Rat or human hepatocytes were treated with acetaminophen (APAP) or diclofenac (Diclo) in the presence or the absence of AMPK activator AICAR (200μM). Cellular ATP levels were measured using ATP determination kit (Invitrogen). Percentages relative to respective controls were calculated. (A) AICAR prevented the decrease in cellular ATP in rat hepatocytes treated with acetaminophen (10mM, 24h) or diclofenac (250μM, 24h). Treatment with AICAR alone significantly increased ATP level.

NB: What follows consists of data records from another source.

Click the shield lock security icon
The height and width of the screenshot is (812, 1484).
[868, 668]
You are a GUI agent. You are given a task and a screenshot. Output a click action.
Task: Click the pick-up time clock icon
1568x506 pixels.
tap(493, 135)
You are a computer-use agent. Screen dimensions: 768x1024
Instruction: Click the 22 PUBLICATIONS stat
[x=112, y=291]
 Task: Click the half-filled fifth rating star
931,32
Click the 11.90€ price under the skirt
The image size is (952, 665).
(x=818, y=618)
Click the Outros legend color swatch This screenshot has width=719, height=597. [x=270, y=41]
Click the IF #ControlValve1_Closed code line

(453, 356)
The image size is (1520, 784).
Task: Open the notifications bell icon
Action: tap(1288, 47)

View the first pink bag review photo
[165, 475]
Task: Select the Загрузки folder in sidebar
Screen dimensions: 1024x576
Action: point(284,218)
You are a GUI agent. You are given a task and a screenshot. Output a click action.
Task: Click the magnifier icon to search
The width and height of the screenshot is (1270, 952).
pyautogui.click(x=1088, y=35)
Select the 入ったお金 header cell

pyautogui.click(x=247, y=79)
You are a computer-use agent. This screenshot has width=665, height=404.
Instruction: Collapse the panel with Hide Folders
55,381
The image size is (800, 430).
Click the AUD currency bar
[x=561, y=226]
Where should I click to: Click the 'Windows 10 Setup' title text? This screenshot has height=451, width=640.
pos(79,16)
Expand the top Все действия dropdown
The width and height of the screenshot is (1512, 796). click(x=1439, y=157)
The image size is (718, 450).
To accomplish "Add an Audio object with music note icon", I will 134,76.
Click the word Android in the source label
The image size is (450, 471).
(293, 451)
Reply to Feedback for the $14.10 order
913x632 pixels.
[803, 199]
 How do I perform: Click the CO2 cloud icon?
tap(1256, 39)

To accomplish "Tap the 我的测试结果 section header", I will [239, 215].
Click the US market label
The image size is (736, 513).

The relative ATP were 61% in APAP; 100% in APAP + AICAR; 65% in Diclo; 104% in Diclo + AICAR and 130% in AICAR, and (B) AICAR prevented the decrease in ATP in human hepatocytes treated with acetaminophen (25mM, 24h) or diclofenac (1000μM, 24h). The relative ATP levels were 28% in APAP; 92% in APAP + AICAR; 59% in Diclo; 100% in Diclo + AICAR and 147% in AICAR. Treatment with AICAR alone significantly increased ATP level. (C) Mitochondrial potentials were measured and quantitatively analysed using Image J (see details in Methods). Percentages relative to respective controls were calculated. AICAR prevented the decrease in mitochondrial potential in rat hepatocytes treated with acetaminophen (10mM, 24h) or diclofenac (250μM, 24h). Treatment with AICAR alone significantly increased mitochondrial potential. FCCP treatment was used as negative control. The relative mitochondrial potentials were 62% in APAP; 96% in APAP + AICAR; 72% in Diclo; 97% in Diclo + AICAR; 113% in AICAR and 27% in FCCP. (D) AICAR also prevented the decreases of mitochondrial potential in human hepatocytes treated with acetaminophen (25mM, 24h) or diclofenac (1000μM, 24h). The relative mitochondrial potentials were 68% in APAP; 96% in APAP + AICAR; 44% in Diclo; 91% in Diclo + AICAR; 136% in AICAR and 30% in FCCP (* p<0.05, ** p<0.01 and *** p<0.001).